**Requirement**
Every entry below is to be retyped exactly as it appears.

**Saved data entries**
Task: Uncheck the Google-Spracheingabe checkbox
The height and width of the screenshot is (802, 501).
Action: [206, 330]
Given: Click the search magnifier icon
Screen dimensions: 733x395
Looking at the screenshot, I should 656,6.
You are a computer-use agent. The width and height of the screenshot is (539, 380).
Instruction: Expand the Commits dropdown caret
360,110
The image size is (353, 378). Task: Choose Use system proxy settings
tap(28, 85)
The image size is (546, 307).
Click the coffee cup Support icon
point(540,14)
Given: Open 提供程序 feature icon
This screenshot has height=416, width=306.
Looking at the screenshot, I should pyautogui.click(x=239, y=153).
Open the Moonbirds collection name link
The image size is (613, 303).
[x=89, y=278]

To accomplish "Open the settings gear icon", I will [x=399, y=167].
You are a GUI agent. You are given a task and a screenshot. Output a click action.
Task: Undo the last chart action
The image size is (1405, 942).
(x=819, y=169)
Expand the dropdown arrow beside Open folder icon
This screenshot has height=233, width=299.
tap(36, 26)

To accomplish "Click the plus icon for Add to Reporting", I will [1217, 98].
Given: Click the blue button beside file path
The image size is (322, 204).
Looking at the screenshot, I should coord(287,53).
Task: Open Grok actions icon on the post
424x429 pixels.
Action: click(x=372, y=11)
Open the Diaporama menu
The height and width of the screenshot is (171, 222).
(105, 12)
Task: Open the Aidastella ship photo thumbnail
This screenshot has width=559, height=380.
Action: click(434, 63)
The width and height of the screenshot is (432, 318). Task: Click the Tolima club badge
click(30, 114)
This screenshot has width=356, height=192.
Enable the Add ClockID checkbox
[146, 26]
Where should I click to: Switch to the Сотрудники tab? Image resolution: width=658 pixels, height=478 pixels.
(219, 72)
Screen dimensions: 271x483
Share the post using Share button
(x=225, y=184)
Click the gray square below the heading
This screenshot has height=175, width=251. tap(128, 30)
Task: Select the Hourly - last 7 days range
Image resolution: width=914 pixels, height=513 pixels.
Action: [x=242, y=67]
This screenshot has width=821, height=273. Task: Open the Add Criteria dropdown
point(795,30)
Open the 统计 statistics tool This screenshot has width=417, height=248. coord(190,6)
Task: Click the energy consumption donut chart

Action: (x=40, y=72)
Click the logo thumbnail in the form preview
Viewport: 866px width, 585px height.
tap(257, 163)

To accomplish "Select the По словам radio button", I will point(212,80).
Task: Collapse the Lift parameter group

**Problem solution**
Task: Uncheck the Google-Spracheingabe checkbox
The height and width of the screenshot is (802, 501).
Action: [206, 330]
Given: Click the search magnifier icon
Screen dimensions: 733x395
Looking at the screenshot, I should 656,6.
You are a computer-use agent. The width and height of the screenshot is (539, 380).
Instruction: Expand the Commits dropdown caret
360,110
The image size is (353, 378). Task: Choose Use system proxy settings
tap(28, 85)
The image size is (546, 307).
Click the coffee cup Support icon
point(540,14)
Given: Open 提供程序 feature icon
This screenshot has height=416, width=306.
Looking at the screenshot, I should pyautogui.click(x=239, y=153).
Open the Moonbirds collection name link
The image size is (613, 303).
[x=89, y=278]

To accomplish "Open the settings gear icon", I will [x=399, y=167].
You are a GUI agent. You are given a task and a screenshot. Output a click action.
Task: Undo the last chart action
The image size is (1405, 942).
(x=819, y=169)
Expand the dropdown arrow beside Open folder icon
This screenshot has height=233, width=299.
tap(36, 26)

To accomplish "Click the plus icon for Add to Reporting", I will [1217, 98].
Given: Click the blue button beside file path
The image size is (322, 204).
Looking at the screenshot, I should coord(287,53).
Task: Open Grok actions icon on the post
424x429 pixels.
Action: click(x=372, y=11)
Open the Diaporama menu
The height and width of the screenshot is (171, 222).
(105, 12)
Task: Open the Aidastella ship photo thumbnail
This screenshot has width=559, height=380.
Action: click(434, 63)
The width and height of the screenshot is (432, 318). Task: Click the Tolima club badge
click(30, 114)
This screenshot has width=356, height=192.
Enable the Add ClockID checkbox
[146, 26]
Where should I click to: Switch to the Сотрудники tab? Image resolution: width=658 pixels, height=478 pixels.
(219, 72)
Screen dimensions: 271x483
Share the post using Share button
(x=225, y=184)
Click the gray square below the heading
This screenshot has height=175, width=251. tap(128, 30)
Task: Select the Hourly - last 7 days range
Image resolution: width=914 pixels, height=513 pixels.
Action: [x=242, y=67]
This screenshot has width=821, height=273. Task: Open the Add Criteria dropdown
point(795,30)
Open the 统计 statistics tool This screenshot has width=417, height=248. coord(190,6)
Task: Click the energy consumption donut chart

Action: (x=40, y=72)
Click the logo thumbnail in the form preview
Viewport: 866px width, 585px height.
tap(257, 163)

To accomplish "Select the По словам radio button", I will point(212,80).
Task: Collapse the Lift parameter group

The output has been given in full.